In reply to the encyclical, Cardinal Gibbons had written to Rome to assure the pope that no one in America held the doctrines condemned, that they were the fevered imaginings of Europeans hostile to American ways. Archbishop Frederick Katzer of Milwaukee wrote to Rome, suggesting that those who denied the heresy were really Jansenists. Katzer’s letter was a direct affront to Gibbons. When the archbishops met, Katzer was not present. Archbishop John Ireland of St. Paul, one of Gibbons’ closest allies, urged a resolution from the archbishops in opposition to Katzer and denying the errors condemned in the encyclical existed. The vote was tied until Cardinal Gibbons was called upon to cast the tie-breaker. It was his reputation the resolution was designed to defend. Here is how Ireland reported the event : “[Archbishops Riordan, Kain, Christie and I] tried to get a joint protest against the idea of existence of errors. Philadelphia almost joined in but Baltimore [Gibbons] cried ‘peace, peace — death for the sake of peace,’ and nothing was effected.”

The divisions within the American hierarchy at the turn of the last century had several touchstones, but essentially, the “Americanizers,” led by Gibbons and Ireland took a more favorable view of American ways, and the conservatives, led by Archbishop Michael Corrigan of New York and the German members of the hierarchy, advocated for greater Catholic separation and withdrawal from the ambient culture. The response to Testem benevolentiae may have been the high water mark of intra-episcopal hostility and it is, I believe, to the lasting credit of Cardinal Gibbons that he understood it was more important to avoid further antagonisms within the hierarchy than it was to defend his own position and reputation. Needless to say, this struggle was kept from the public and was only revealed later by historians.[4]

So, the seeds of what would become the national bishops’ conference were planted in the nineteenth century. In those years, the Catholic Church was not a force on the national political stage. Catholics were still a minority of the population and they were mostly poor immigrants. Indeed, many of the more populist movements of the nineteenth and early twentieth century were anti-Catholic, from the Know Nothing Party before the Civil War to the Temperance Movement after it. The Young Men’s Christian Association was devised to keep good little Protestant boys free from the nefarious influences of Catholics in urban areas.

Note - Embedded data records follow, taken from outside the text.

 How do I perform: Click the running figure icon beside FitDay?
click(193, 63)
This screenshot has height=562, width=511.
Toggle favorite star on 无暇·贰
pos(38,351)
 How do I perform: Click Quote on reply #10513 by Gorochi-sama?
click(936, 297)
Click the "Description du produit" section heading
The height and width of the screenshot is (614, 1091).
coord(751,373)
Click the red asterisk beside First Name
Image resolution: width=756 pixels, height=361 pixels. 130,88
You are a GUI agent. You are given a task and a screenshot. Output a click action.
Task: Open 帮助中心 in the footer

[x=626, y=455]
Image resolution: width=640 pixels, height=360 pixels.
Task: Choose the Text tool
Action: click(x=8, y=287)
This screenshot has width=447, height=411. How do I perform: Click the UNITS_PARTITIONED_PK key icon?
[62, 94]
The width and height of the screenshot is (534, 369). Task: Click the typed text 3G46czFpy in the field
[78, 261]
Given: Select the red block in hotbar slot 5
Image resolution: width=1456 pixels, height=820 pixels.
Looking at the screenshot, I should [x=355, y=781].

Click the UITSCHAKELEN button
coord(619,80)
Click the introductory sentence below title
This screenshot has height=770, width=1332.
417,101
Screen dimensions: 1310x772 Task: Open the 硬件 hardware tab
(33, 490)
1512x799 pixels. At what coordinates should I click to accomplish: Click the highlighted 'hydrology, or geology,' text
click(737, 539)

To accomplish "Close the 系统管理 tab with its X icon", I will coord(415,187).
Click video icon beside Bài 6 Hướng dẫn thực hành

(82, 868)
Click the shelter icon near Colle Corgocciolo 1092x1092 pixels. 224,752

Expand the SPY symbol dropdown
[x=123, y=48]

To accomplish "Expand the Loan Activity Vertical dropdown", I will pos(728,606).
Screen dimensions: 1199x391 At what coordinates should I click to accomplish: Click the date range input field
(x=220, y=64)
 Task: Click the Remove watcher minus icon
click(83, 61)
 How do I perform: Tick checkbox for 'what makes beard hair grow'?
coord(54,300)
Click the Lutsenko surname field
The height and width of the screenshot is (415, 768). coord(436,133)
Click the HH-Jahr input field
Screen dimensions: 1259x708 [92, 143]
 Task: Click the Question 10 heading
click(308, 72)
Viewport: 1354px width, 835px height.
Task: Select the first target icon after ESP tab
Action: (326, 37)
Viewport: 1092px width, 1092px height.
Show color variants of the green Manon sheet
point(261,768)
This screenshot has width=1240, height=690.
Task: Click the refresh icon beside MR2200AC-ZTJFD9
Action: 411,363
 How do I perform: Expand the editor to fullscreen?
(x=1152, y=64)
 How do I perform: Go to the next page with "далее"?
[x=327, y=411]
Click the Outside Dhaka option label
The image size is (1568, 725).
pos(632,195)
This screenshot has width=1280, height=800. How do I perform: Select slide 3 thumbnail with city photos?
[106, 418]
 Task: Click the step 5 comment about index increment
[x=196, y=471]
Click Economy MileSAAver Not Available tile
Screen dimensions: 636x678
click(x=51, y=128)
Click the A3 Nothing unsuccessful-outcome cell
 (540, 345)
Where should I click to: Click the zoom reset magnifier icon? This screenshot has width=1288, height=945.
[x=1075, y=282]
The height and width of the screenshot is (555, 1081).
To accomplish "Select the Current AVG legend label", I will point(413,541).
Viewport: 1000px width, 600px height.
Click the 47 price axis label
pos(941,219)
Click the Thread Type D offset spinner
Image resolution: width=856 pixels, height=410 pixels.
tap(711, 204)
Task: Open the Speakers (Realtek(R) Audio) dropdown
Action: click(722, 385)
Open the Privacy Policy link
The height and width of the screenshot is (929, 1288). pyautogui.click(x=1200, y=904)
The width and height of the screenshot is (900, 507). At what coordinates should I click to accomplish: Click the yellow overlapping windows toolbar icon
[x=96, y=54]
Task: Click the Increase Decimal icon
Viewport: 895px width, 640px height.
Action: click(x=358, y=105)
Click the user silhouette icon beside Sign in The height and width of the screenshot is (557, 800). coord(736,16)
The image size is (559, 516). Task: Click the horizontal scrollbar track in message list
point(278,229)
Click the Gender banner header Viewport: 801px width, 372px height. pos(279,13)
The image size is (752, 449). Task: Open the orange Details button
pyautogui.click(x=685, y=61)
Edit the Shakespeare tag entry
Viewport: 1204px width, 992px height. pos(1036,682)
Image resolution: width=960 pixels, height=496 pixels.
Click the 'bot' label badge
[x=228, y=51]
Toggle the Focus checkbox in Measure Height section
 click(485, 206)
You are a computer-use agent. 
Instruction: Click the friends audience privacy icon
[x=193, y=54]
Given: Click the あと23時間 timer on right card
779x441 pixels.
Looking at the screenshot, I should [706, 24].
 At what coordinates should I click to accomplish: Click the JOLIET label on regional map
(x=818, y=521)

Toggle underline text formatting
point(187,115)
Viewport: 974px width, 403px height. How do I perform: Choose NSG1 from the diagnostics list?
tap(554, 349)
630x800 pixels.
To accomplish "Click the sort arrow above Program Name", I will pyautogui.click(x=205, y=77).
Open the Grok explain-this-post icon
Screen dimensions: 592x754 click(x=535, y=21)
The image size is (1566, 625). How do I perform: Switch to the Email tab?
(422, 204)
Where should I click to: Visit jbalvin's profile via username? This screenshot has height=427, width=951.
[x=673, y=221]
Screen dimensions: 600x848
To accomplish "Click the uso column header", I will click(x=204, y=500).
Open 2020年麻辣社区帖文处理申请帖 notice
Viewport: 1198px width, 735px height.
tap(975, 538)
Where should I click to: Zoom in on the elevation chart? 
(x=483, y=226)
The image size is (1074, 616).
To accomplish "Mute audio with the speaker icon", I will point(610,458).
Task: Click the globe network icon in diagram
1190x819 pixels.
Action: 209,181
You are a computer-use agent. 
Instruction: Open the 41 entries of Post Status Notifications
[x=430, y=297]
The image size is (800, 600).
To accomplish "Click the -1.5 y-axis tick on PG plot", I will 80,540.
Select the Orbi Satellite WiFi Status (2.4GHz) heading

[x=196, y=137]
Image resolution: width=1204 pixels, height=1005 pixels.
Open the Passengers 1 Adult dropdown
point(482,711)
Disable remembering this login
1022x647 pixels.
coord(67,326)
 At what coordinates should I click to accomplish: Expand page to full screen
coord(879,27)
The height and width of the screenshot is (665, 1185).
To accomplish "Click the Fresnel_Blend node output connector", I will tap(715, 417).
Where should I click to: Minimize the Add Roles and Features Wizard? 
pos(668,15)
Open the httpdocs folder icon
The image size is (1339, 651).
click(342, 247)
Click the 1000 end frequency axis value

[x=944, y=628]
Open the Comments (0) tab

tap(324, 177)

Catholic political involvement started in large urban areas with lots of immigrants. The newly arrived immigrants would be received into the Church and the local Democratic Party at the same time. Both rose together and gained political control of large urban areas in the Northeast and Midwest. The Church also was actively involved in the labor movement that began to gain strength in the last years of the 1800s. Indeed, it was largely because of the significant Catholic presence in the labor movement that, in the U.S., the labor movement never adopted a Marxist ideology.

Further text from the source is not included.